Bilişsel Davranışçı Terapi (BDT) ve Göz Hareketleriyle Duyarsızlaştırma ve Yeniden İşleme (EMDR) gibi terapiler, travmatik anıların işlenmesine ve dissosiyatif belirtilerin azaltılmasına yardımcı olabilir. Bu terapilerde, kişi güvenli bir ortamda travmatik deneyimlerini yeniden ele almayı öğrenir. Terapist, bu süreçte sana rehberlik ederek, zihinsel kopuklukları onarmaya ve bütünlüğü yeniden sağlamaya destek olur.
Kendi kendine uygulayabileceğin bazı yöntemler de vardır:
- Topraklanma Teknikleri: Kendini ana odaklamak için duyularını kullan. Ayaklarını yere sağlam basmak, bir nesneye dokunmak, sevdiğin bir kokuyu içine çekmek gibi basit eylemler seni mevcut ana getirebilir.

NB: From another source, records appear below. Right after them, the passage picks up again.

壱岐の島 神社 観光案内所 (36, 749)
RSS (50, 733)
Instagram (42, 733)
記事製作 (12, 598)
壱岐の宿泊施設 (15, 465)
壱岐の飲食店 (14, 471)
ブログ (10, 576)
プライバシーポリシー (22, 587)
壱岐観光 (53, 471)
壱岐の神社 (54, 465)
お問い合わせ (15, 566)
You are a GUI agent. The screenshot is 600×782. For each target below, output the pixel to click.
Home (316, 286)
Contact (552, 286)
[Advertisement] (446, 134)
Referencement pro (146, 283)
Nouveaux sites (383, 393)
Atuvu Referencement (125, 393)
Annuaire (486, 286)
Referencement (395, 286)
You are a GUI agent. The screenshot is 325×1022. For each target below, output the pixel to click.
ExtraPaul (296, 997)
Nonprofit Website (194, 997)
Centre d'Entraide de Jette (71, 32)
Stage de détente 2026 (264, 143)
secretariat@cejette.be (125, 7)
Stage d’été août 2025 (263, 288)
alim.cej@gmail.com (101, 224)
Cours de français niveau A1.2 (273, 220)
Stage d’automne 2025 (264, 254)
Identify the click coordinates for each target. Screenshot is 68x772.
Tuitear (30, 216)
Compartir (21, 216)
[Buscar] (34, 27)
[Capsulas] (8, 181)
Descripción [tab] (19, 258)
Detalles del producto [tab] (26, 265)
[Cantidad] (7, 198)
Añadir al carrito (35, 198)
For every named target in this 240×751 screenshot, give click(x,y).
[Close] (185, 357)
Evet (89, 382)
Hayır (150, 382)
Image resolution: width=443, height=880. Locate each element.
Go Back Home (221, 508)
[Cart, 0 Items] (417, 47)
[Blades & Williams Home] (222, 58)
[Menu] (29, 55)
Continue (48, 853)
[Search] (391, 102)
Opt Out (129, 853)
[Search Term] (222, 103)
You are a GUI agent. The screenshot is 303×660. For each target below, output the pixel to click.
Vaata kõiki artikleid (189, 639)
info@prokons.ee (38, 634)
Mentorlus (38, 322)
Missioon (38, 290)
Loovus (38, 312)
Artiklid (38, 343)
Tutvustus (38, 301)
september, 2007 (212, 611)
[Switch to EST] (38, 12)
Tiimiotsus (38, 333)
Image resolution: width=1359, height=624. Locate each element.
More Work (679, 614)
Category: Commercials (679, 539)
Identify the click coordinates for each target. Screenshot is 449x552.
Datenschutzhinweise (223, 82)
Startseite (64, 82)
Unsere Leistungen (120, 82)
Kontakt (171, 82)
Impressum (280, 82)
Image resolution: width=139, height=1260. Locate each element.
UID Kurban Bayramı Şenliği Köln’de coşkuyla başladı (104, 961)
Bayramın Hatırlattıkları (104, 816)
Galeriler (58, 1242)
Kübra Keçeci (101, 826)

- Farkındalık (Mindfulness) Egzersizleri: Nefes egzersizleri ve meditasyon, zihnini sakinleştirmeye ve an'a odaklanmana yardımcı olabilir.
- Güvenli Bir Yer Yaratma: Zihninde sana huzur veren, güvende hissettiğin bir yer hayal etmek ve oraya zihinsel olarak gitmek, zor anlarda sakinleşmeni sağlayabilir.
- Duygusal İfade: Duygularını yazmak, çizmek veya konuşmak, bastırılmış duyguların ortaya çıkmasına ve işlenmesine yardımcı olabilir.
Unutma, dissosiyasyon bir zayıflık değil, bir adaptasyon mekanizmasıdır. Ancak bu adaptasyon, yaşam kaliteni düşürüyorsa, profesyonel destek almak en doğru adımdır. Kendine şefkat göstermeyi ve iyileşme yolculuğunda sabırlı olmayı unutma.